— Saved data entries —
····················

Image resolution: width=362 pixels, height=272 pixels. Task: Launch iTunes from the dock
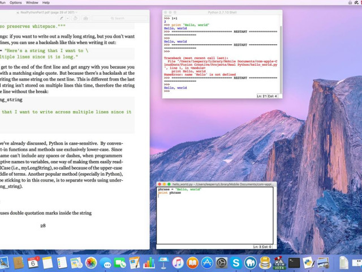pos(178,263)
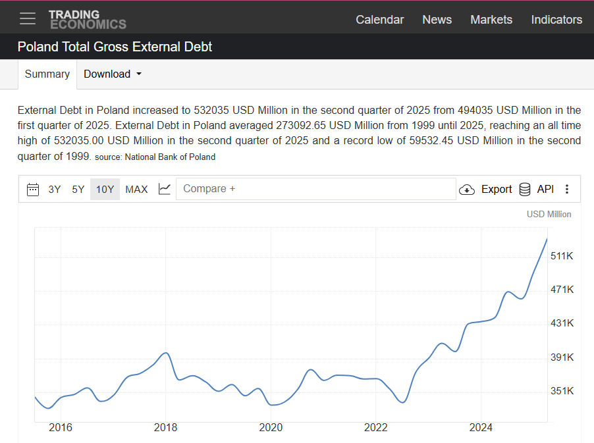Click the Export label
Image resolution: width=594 pixels, height=443 pixels.
[x=497, y=190]
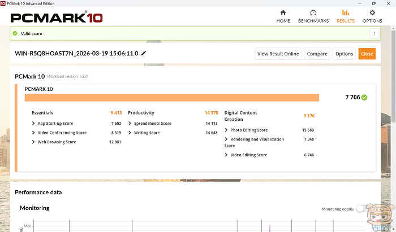Image resolution: width=396 pixels, height=232 pixels.
Task: Click the green checkmark beside 7 706 score
Action: pos(365,98)
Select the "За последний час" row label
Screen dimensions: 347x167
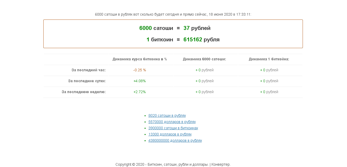click(89, 70)
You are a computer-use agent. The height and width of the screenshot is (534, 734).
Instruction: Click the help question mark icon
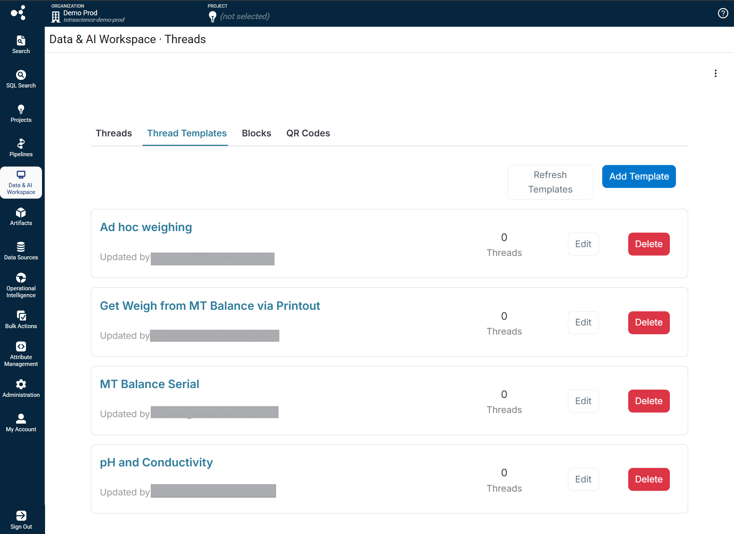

····················

Put every line of the rows above into a numbered list, skipping any blank lines. Leave the pictures out.

1. Image resolution: width=362 pixels, height=272 pixels. Task: Launch iTunes from the dock
2. pos(178,263)
3. Click the Export label
4. Image resolution: width=594 pixels, height=443 pixels.
5. [x=497, y=190]
6. Image resolution: width=396 pixels, height=232 pixels.
7. Task: Click the green checkmark beside 7 706 score
8. Action: pos(365,98)
9. Select the "За последний час" row label
10. Screen dimensions: 347x167
11. click(89, 70)
12. You are a computer-use agent. The height and width of the screenshot is (534, 734).
13. Instruction: Click the help question mark icon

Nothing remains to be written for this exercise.